%%

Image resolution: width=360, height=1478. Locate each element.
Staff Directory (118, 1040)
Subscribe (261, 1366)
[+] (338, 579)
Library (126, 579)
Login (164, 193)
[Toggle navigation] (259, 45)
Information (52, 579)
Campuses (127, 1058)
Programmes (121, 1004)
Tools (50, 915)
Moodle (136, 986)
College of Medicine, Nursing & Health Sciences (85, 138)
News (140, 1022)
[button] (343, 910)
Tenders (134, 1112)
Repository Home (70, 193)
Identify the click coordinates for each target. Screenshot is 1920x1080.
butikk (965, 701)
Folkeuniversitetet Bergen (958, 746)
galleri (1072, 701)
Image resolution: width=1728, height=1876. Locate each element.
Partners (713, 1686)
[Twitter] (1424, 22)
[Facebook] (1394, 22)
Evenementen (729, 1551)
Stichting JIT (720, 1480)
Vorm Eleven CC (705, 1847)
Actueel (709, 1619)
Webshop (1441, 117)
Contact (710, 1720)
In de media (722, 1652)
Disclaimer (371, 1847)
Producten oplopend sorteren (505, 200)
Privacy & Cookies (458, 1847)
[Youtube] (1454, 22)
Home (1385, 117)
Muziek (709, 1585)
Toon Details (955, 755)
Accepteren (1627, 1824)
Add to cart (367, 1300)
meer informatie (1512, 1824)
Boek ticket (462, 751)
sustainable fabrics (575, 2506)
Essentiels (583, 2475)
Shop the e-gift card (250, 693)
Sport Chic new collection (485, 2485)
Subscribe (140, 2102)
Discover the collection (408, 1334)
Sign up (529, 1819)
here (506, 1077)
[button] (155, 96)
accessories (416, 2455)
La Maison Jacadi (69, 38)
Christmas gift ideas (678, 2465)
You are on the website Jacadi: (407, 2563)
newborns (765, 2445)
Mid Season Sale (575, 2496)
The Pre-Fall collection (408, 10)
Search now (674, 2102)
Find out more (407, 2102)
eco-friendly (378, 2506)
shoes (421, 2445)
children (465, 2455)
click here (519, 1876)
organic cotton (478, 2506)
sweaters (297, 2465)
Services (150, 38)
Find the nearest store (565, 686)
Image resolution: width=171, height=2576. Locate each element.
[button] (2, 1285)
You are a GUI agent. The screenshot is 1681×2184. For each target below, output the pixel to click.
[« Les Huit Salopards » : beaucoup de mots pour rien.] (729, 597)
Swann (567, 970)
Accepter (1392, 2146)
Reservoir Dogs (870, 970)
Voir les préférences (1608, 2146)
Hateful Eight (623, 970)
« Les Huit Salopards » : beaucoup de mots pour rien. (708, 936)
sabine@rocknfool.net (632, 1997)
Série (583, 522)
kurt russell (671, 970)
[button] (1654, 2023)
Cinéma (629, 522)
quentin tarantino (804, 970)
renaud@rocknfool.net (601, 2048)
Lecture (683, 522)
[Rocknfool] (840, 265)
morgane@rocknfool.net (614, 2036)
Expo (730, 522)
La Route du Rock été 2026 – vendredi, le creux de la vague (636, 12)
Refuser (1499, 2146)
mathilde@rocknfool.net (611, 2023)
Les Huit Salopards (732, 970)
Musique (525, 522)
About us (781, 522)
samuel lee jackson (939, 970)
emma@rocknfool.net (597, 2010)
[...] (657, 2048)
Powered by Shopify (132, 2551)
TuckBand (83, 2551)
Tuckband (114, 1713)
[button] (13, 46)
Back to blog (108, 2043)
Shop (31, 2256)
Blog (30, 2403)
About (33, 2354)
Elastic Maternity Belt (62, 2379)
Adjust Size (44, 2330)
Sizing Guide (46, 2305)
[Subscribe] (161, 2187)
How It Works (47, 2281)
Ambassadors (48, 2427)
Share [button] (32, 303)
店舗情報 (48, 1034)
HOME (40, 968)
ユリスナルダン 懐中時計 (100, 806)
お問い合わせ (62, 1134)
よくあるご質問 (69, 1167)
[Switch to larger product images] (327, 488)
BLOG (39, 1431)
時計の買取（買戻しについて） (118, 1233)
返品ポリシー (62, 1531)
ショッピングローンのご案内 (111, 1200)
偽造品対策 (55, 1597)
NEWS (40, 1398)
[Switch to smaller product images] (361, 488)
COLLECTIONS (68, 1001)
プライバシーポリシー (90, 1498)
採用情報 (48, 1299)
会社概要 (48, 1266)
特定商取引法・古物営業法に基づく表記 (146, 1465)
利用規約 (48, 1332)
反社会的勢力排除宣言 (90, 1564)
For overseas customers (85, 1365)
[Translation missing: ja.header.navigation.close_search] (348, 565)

%%

— Assigned task —
Copy task for the entries above: every line with the string "Locate".

— Answer box —
Image resolution: width=360, height=1478. Locate each element.
Image resolution: width=1728, height=1876. Locate each element.
Image resolution: width=171, height=2576. Locate each element.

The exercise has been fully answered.